The grand old values are the ones Ithat used to be learned growing up in a small town in the U.S. Midwest during the fifties. That town may be somewhat fictional, mythic, or romanticized, but the grand old values are not. The grand old values also are not necessarily what currently is fobbed off as family values or even Christian values. To be more accurate, a great many people trumpet grand old words about grand old family values, and those people gain many followers because the words sound wonderful. The problem is, what those people do betrays the emptiness of the trumpted words -- sound and fury signifying nothing beyond a desire to be in power. Their actions, their policies, and their votes trumpet forth a testament to the hypocrisy of their words. So, this store is one moderate Deomcrat's way of, at one and the same time, spoofing the hypocrisy and calling out the hypocrites,
When living by the grand old values, someone who needs help is not scorned and treated as an outcast. People do not absolve themselves with the excuse that those in need irresponsibly create their own messes and should be held accountable for cleaning it up themselves. When living by the grand old values, family, friends, neighbors, and the larger community withhold judgement and help each other through difficult times. Many make sacrifices in their own lives and finances to help others, taking in younger siblings, nieces, nephews, or even whole families without thought because, according to the grand old values, the right thing to do is to get up and help, not sit down and judge.

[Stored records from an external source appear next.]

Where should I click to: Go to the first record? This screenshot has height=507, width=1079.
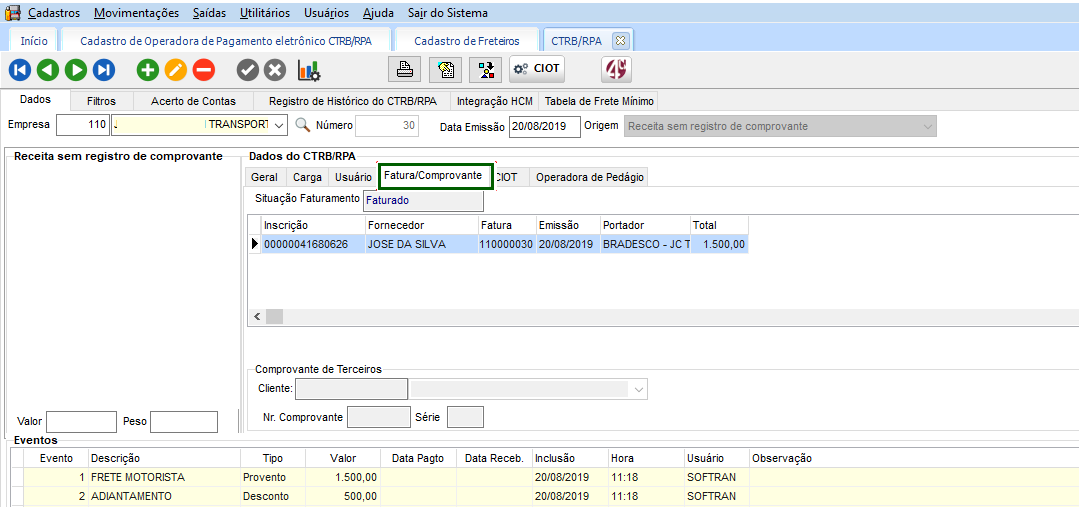point(20,70)
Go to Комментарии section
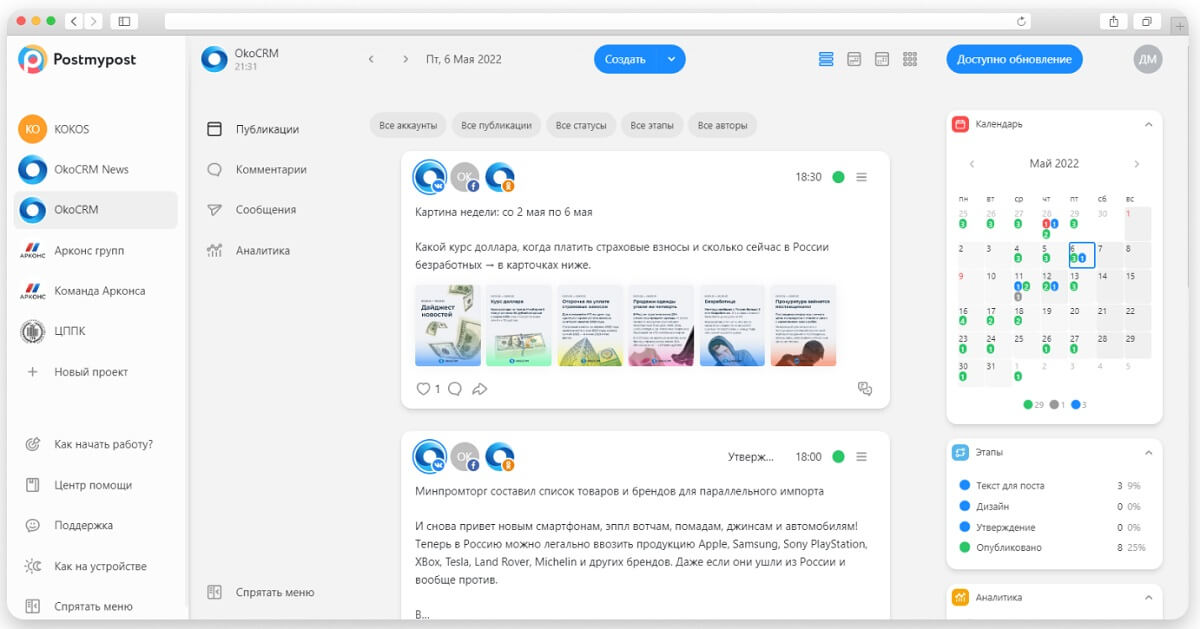Image resolution: width=1200 pixels, height=629 pixels. click(x=270, y=170)
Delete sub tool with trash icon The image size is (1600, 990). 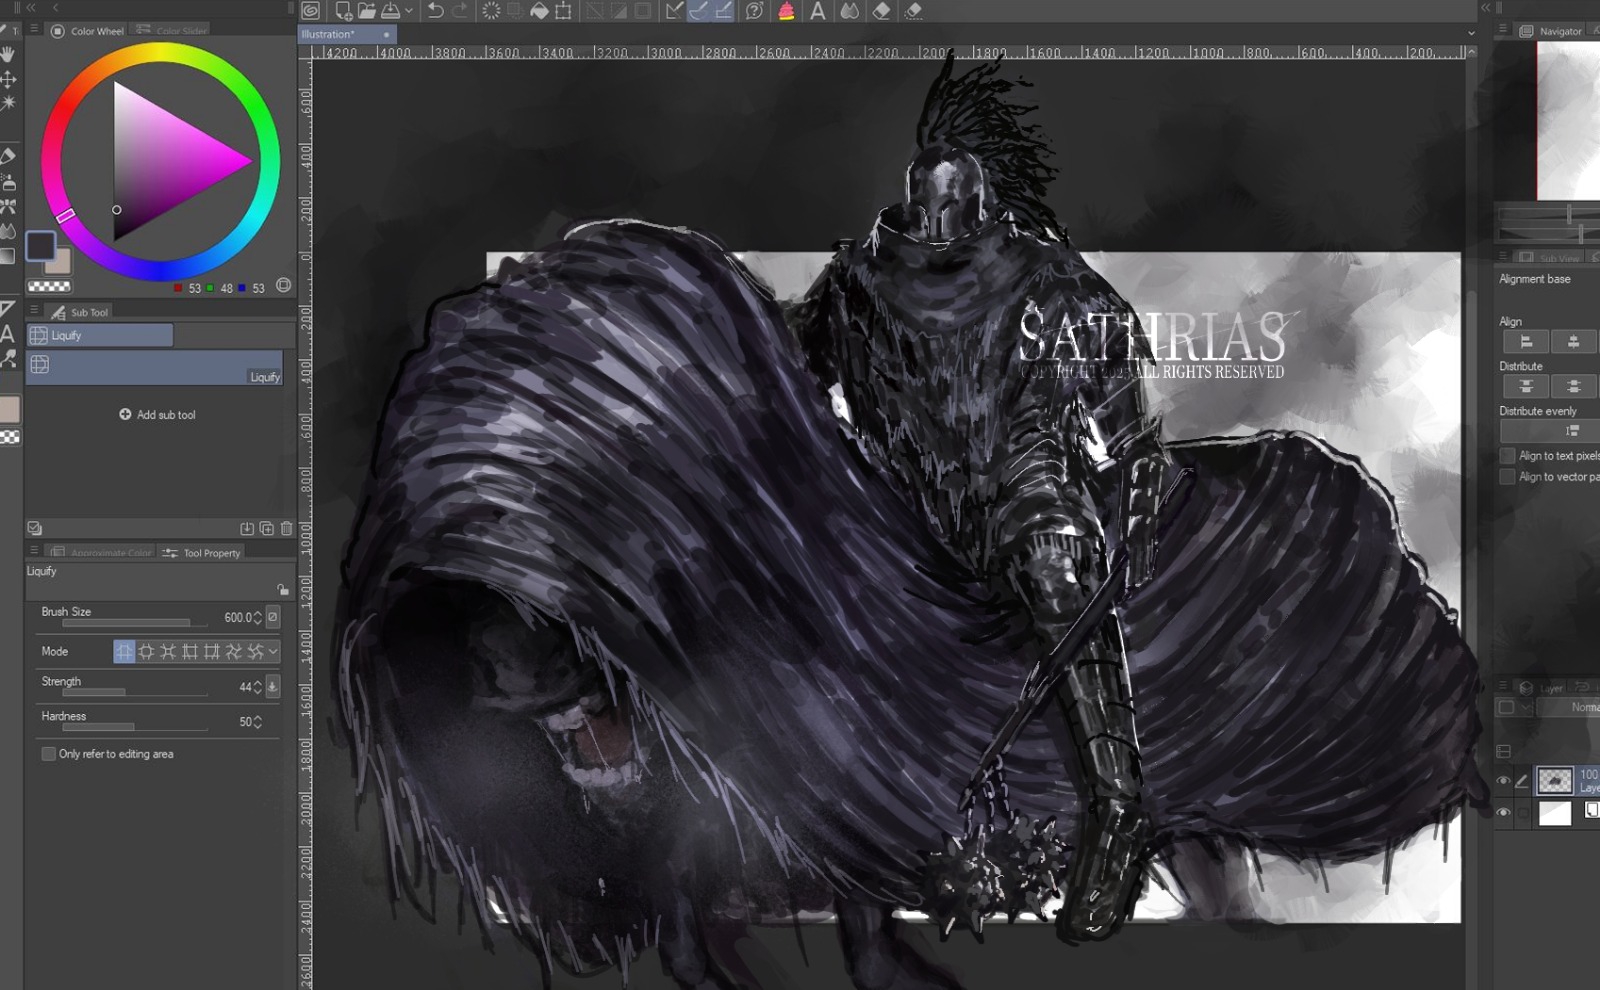287,528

People living by the grand old values understand that high moral character is not at all assured by wealth. It is no surprise to those living by the grand old values when a poor man or woman proves to be more honorable and behave more responsibly than a rich one.
When living by the grand old values, wise small town business owners do not treat employees as faceless, disposable, interchangeable plug-ins to the business. Wise small town business owners value hardworking employees and understand the contribution such employees make to the business and to relations with customers. Wise small town business owners recognize the value of such workers as assets to the business. Wise small business owners understand that the good worker is worthy of his or her hire and that retaining good workers through raises, bonuses, benefits, promotions, and even partnerships builds employee loyalty, customer loyalty, and community relations, and all of those elements work together to build the bottom line, not diminish it..
Wise citizens of small towns understand that city services make their small town a pleasant, safe, and desirable place to live. Wise citizens of small towns support their police and fire departments and their schools, their teachers, and their libraries. Wise citizens of small towns understand the need for creating and maintaining city parks, for road maintenance, for snow removal, and for sanitation workers and sanitation departments. Wise citizens of small towns understand that, while the small town does provides those desirable services to everyone, the services are not free. Wise small town citizens understand that they pay for those services through their taxes. Wise small town citizens understand that, as the costs of providing the services increases or as the tax base decreases, the small town will need more money to continue to provide the same desirable level of services. Wise small town citizens understand that a reduction in taxes necessarily means a reduction in those desirable services, and a corresponding reduction in the pleasantness, safety, and quality of the desirable life they have been living in that small town.
Civic pride and civic duty are important parts of living according to the grand old values, and civic duty entails being knowledgable about the issues facing the small town, the county, the state, and the nation. Civic duty entails a refusal to settle for catchy quips and sound bites that sound good on the surface but which are meaningless or possibly even insiduously detrimental in intent. Civic duty entails an insistence that each political party and each candidate return to offering clear and detailed solutions to problems based on that party's and that candidates political philosophy. Wise citizens understand that personal attacks, ad hominem attacks, are the weakest response in a debate. Wise citizens will question whether candidates resorting to personal attacks does so because he or she lacks strong, issue based reponses or whether he or she does so because he or she wants to avoid disclosing the actual plan of action he or she will follow once he or she is elected.
Candidates living by the grand old values will act as statespersons concerned with the long-term good of city, county, state, or nation and not as politicians; as perpetual candidates continually running for re-election by opposing the opposition; or as pawns of lobbyists; corporations, or campaign donors.